> _Exercise objective_: Show every line of the data below that contains the word "size".

> _Supplied entries_:
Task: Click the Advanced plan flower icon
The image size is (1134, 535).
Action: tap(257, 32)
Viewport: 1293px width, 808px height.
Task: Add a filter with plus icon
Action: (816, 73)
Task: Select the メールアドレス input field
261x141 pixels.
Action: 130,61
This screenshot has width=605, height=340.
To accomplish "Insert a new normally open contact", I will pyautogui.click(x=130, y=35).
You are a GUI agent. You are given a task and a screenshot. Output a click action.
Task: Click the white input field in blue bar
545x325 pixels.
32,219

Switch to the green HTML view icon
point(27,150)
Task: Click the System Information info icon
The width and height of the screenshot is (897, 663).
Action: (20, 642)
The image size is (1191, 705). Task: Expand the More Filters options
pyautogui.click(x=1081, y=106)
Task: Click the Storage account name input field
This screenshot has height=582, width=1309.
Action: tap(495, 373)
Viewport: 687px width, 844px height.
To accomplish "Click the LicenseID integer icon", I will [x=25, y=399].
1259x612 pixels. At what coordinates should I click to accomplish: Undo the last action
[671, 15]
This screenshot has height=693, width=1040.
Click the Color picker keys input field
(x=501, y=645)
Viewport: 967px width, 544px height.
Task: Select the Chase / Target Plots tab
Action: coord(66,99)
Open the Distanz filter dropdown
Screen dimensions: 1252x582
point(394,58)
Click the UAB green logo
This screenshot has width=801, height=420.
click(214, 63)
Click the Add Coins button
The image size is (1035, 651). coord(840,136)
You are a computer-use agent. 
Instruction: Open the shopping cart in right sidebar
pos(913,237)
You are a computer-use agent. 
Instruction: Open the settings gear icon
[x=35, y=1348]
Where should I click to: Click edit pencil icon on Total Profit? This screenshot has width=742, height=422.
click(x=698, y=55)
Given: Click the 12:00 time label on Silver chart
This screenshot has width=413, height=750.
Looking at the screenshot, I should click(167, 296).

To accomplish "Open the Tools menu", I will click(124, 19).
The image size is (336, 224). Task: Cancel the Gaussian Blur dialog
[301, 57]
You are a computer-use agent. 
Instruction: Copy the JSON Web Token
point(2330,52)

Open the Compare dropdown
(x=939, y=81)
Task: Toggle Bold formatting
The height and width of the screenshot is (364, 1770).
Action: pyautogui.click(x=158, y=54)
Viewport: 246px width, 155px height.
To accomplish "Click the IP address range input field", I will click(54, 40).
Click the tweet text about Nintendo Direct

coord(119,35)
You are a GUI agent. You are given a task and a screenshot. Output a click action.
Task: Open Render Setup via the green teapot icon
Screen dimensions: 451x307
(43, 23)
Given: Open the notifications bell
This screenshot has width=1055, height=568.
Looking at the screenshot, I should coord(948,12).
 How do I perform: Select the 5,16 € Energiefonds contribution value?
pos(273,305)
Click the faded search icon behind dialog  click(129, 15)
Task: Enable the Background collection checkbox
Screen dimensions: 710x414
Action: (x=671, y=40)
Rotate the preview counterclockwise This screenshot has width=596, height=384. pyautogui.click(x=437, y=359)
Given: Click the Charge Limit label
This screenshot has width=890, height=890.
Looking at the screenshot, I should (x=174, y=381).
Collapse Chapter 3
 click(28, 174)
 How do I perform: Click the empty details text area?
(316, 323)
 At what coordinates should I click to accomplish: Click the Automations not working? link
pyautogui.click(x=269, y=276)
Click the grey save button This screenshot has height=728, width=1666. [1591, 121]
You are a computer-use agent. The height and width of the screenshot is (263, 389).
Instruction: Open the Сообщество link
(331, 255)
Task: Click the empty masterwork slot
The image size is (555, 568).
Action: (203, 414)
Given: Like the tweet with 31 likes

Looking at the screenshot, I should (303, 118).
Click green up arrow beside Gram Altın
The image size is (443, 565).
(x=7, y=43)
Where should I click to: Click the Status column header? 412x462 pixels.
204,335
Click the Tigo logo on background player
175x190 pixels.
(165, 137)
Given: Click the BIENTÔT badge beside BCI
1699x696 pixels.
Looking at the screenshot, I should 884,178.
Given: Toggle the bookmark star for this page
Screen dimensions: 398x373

> _Result_:
The image size is (1134, 535).
The image size is (1191, 705). Task: Expand the More Filters options
The image size is (1035, 651). coord(840,136)
The image size is (336, 224). Task: Cancel the Gaussian Blur dialog
The image size is (555, 568).
The image size is (443, 565).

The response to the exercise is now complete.